Those lines of the following listing which contain the string "coordinates" should be returned.

- - - -

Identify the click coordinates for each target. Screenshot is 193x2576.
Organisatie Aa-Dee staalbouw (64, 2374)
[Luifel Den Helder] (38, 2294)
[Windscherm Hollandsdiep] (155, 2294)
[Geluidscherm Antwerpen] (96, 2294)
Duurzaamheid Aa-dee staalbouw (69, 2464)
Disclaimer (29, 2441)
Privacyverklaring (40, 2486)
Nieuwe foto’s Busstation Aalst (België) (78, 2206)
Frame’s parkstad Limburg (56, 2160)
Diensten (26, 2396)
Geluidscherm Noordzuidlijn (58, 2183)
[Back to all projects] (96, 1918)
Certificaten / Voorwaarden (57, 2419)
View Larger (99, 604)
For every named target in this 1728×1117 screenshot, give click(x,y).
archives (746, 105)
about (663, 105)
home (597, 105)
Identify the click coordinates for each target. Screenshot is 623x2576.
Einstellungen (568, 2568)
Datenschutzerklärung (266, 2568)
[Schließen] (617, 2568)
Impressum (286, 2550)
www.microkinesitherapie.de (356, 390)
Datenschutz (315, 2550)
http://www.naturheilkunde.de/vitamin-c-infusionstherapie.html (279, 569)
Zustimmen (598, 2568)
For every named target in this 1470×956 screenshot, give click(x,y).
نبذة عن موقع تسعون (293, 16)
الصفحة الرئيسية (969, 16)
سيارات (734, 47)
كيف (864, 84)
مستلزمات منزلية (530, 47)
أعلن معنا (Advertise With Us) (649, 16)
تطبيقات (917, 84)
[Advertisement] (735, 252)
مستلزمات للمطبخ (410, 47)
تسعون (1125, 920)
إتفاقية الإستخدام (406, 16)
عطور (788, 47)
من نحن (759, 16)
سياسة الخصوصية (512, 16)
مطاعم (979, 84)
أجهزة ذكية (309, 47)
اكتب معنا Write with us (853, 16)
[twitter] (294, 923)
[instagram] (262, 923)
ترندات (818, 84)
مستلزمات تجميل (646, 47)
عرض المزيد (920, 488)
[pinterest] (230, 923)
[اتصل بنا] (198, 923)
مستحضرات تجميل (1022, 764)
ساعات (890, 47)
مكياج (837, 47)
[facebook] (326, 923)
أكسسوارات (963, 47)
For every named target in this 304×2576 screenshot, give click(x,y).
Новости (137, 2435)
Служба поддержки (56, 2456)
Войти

- - - -

Written solution
Identify the click coordinates for each target. Screenshot is 193x2576.
Identify the click coordinates for each target. Screenshot is 623x2576.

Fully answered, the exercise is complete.